• [To do]:
Rewrite every line of the rows from the one containing "Task: Select the" down through the end of the rows, both ends included and requests retained, multiplying each coordinate in the answers by 2.25 and rounding to whole numbers with halves rounded up. Leave the pictures out of your answer.

# start of Data

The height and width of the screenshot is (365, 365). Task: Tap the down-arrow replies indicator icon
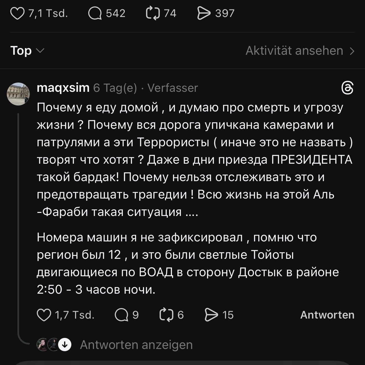point(65,345)
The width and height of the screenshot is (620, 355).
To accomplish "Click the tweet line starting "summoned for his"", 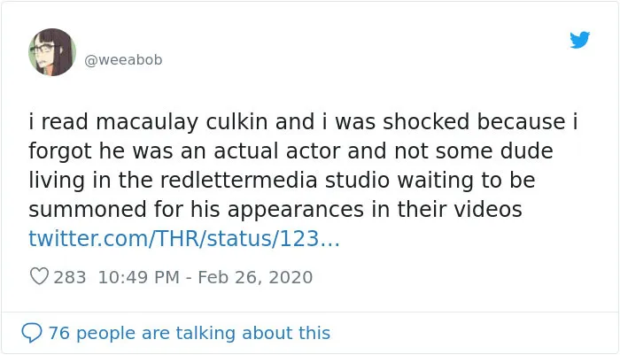I will click(x=275, y=210).
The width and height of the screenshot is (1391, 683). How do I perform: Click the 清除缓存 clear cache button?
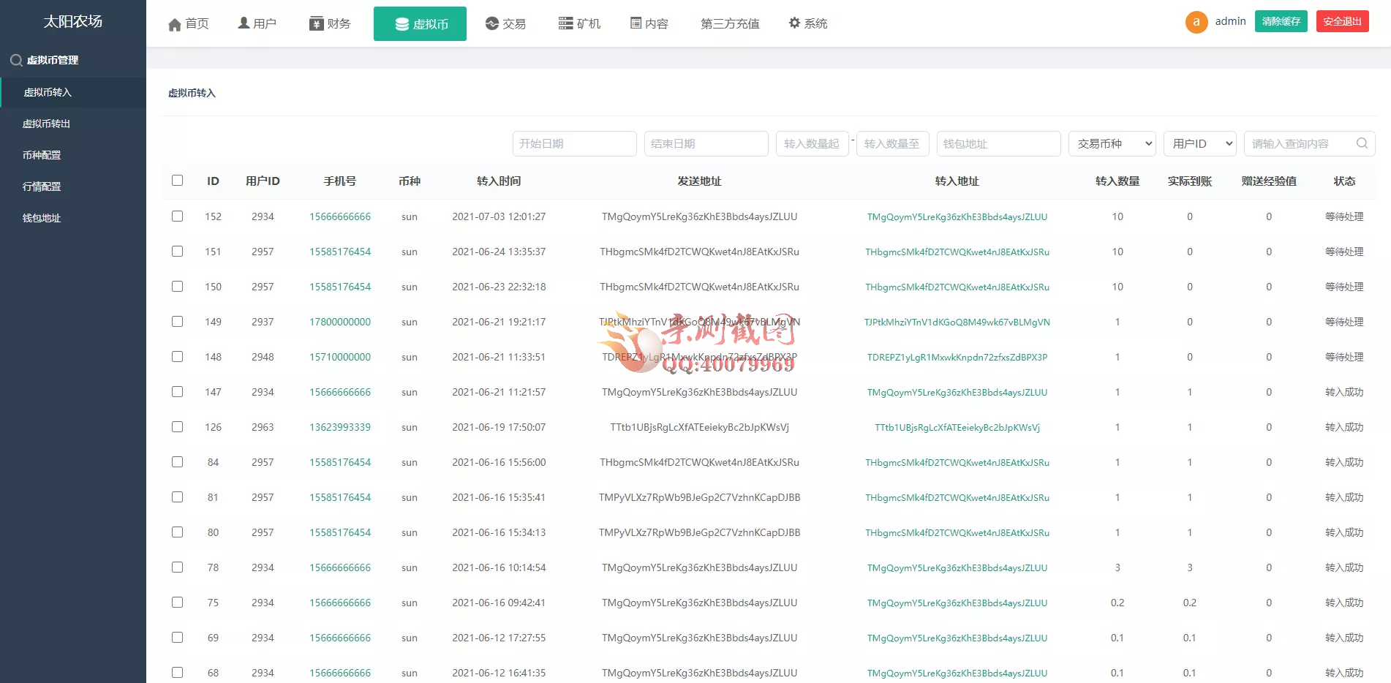point(1281,21)
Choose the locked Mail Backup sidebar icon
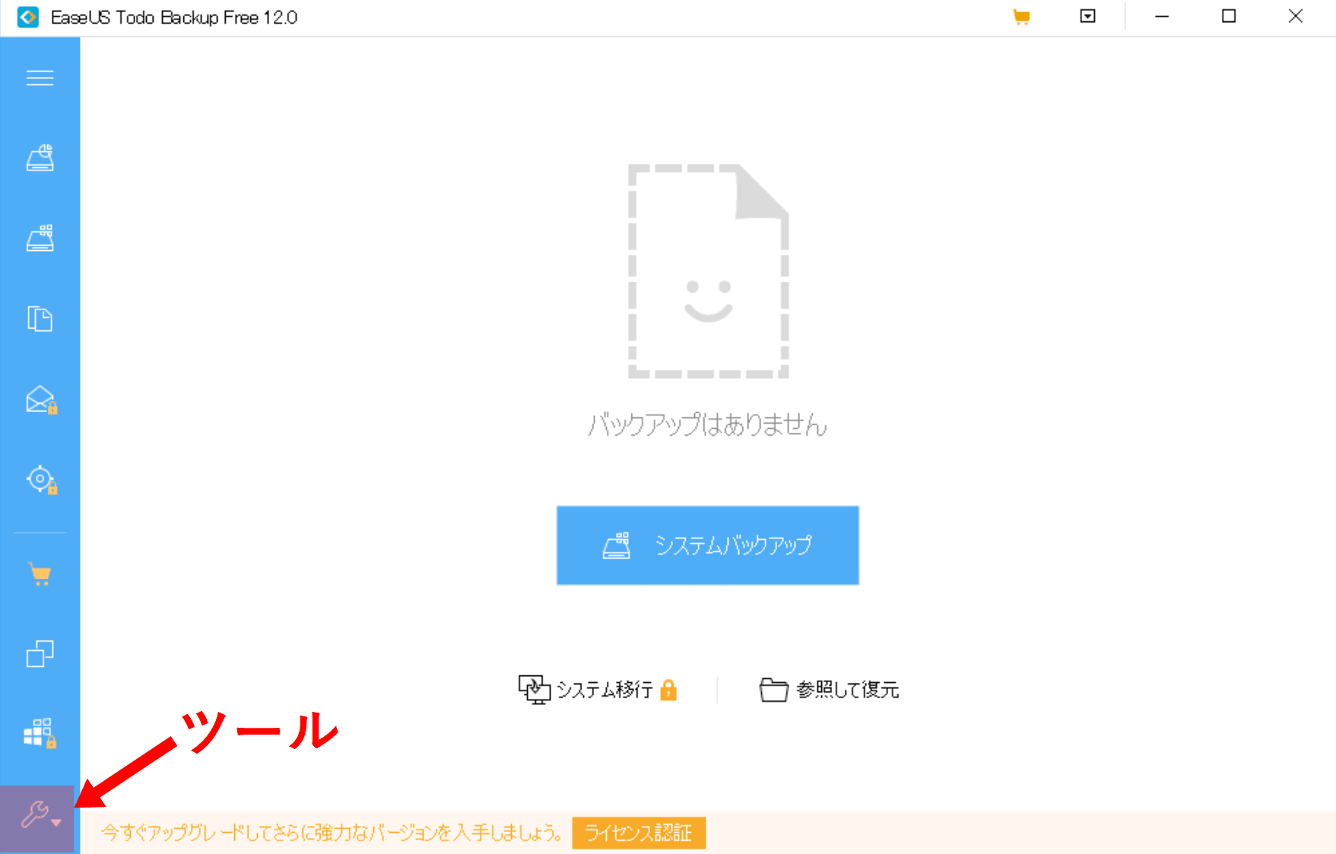This screenshot has width=1336, height=854. [41, 400]
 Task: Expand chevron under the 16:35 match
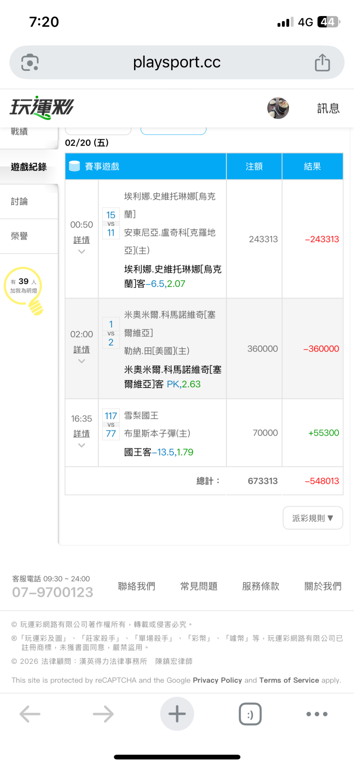coord(82,445)
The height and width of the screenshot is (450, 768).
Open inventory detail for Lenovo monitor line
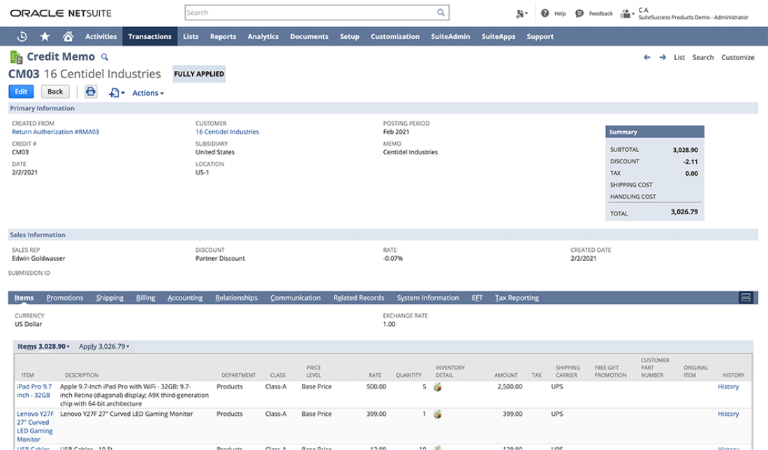coord(438,414)
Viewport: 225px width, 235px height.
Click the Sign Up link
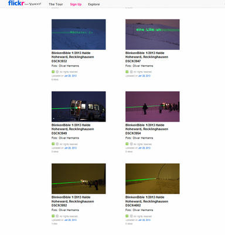[76, 4]
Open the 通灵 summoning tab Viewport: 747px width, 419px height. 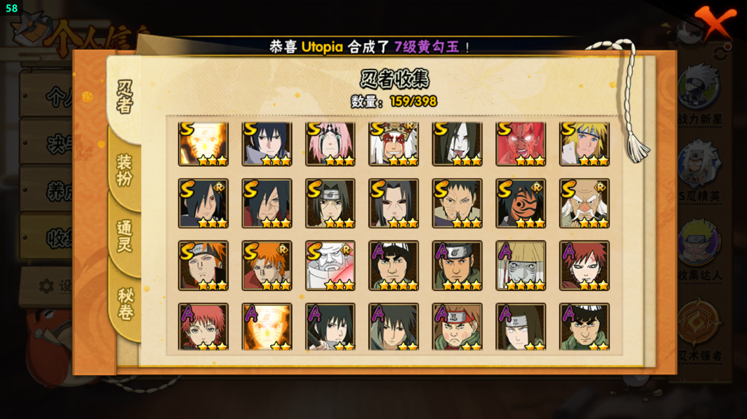124,236
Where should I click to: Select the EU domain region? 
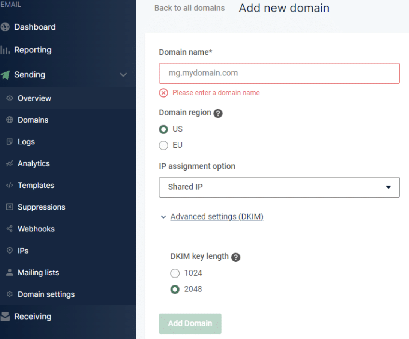tap(163, 146)
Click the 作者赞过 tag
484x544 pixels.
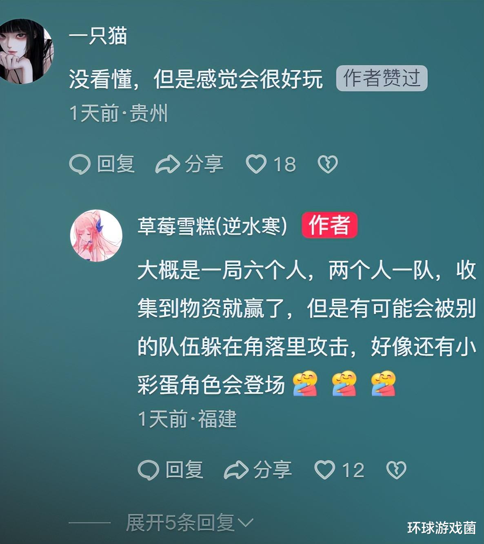pos(382,78)
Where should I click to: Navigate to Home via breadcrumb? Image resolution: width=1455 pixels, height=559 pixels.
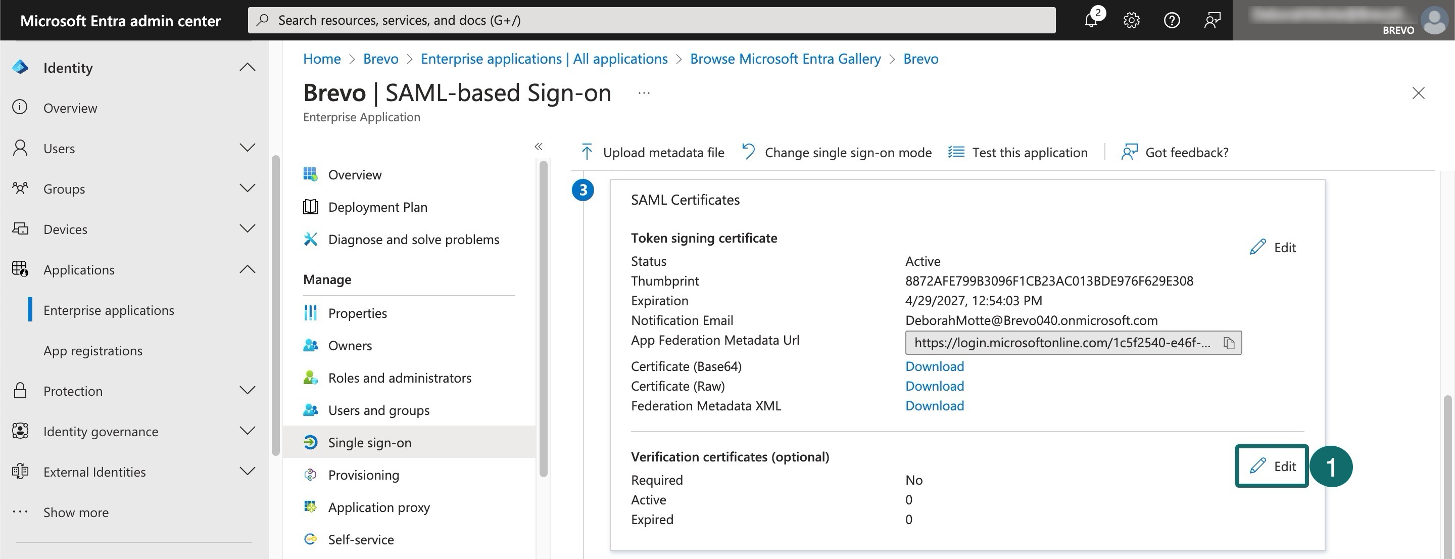(x=321, y=58)
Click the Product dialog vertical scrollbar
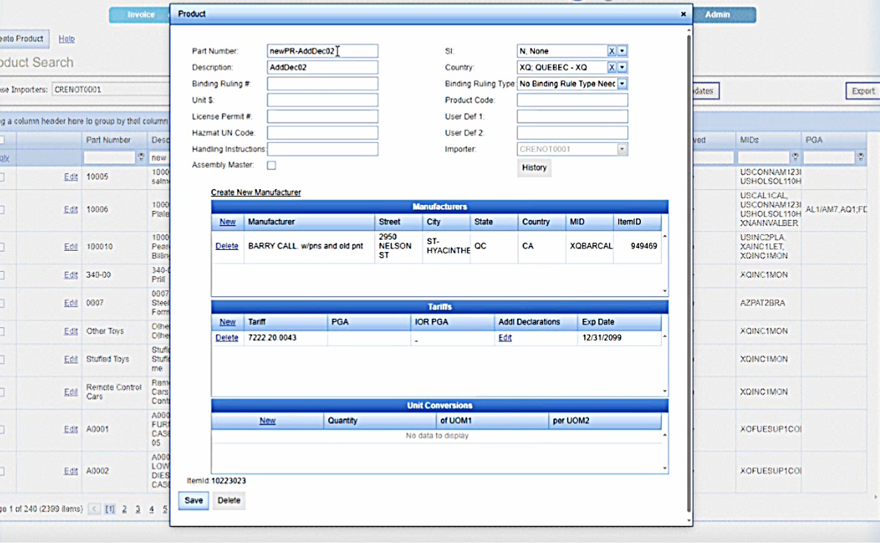 click(689, 273)
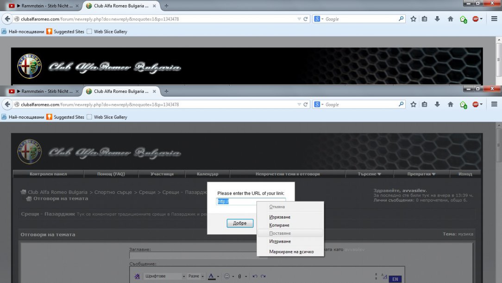Expand the Търсене menu in forum navbar
Viewport: 502px width, 283px height.
pyautogui.click(x=369, y=174)

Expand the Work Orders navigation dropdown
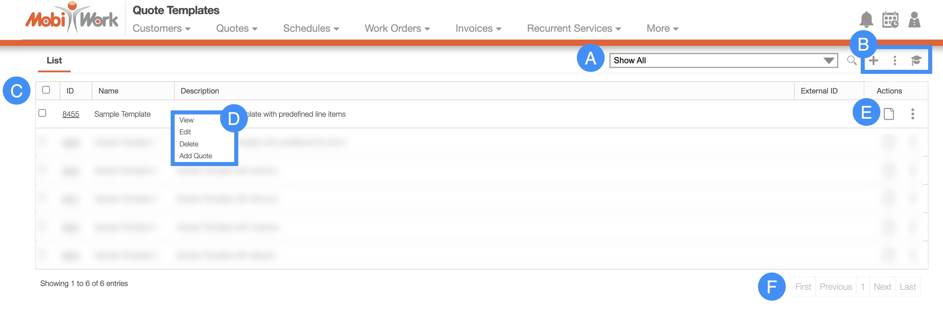pos(397,28)
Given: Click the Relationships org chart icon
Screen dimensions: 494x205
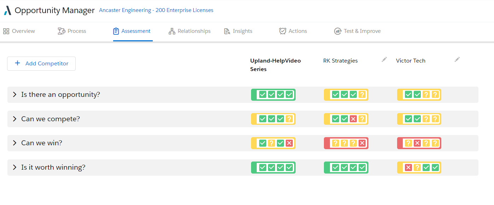Looking at the screenshot, I should coord(172,31).
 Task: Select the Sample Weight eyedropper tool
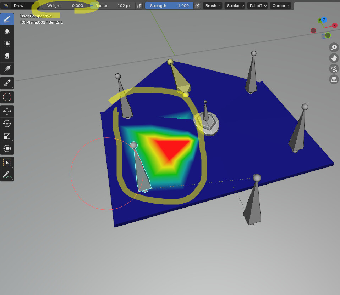(x=7, y=83)
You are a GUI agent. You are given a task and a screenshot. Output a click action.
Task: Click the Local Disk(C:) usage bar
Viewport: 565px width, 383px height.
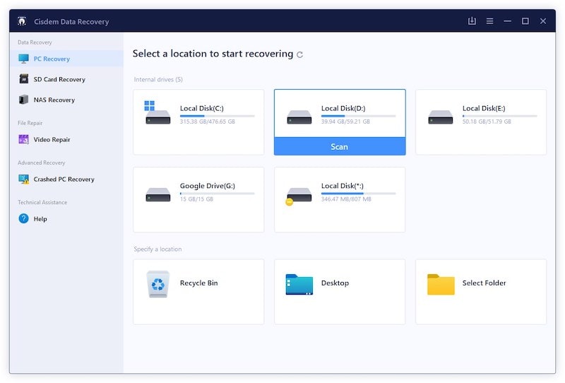pos(217,116)
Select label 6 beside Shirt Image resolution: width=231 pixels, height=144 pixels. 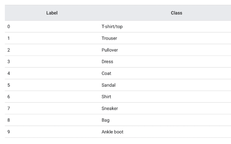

# end of Data

• [Task answer]:
 Task: Select the Sample Weight eyedropper tool
(x=16, y=187)
You are a GUI agent. You are given a task and a screenshot. Output a click action.
Task: Click the Local Disk(C:) usage bar
Viewport: 565px width, 383px height.
pos(488,261)
Select label 6 beside Shirt Image resolution: width=231 pixels, height=144 pixels. 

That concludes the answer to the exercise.